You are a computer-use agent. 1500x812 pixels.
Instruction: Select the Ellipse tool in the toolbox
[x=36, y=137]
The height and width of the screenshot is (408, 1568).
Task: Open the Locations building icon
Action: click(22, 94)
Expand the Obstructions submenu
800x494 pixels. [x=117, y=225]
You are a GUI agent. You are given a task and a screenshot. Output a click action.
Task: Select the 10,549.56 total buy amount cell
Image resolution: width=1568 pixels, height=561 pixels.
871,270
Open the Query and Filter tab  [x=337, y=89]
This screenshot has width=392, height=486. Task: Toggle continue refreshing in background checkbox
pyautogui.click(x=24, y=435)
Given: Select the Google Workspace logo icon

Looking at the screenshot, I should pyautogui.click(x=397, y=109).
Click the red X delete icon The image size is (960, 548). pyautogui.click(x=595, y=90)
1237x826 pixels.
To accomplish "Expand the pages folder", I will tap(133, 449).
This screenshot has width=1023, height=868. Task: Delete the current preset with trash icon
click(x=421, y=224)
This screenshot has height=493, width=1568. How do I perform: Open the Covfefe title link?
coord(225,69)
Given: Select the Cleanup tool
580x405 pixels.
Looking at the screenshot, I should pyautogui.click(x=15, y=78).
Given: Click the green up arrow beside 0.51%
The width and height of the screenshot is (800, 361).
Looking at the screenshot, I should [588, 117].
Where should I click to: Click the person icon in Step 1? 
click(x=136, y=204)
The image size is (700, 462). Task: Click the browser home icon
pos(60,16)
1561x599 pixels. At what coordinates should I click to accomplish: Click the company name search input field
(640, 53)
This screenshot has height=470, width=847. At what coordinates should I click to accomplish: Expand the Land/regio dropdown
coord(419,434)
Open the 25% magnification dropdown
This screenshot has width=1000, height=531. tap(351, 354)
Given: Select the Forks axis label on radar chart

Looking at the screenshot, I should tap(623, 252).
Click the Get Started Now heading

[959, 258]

----

What lines in the records contain the word "agent"? Return each one.

You are a computer-use agent. 1500x812 pixels.
You are a GUI agent. You are given a task and a screenshot. Output a click action.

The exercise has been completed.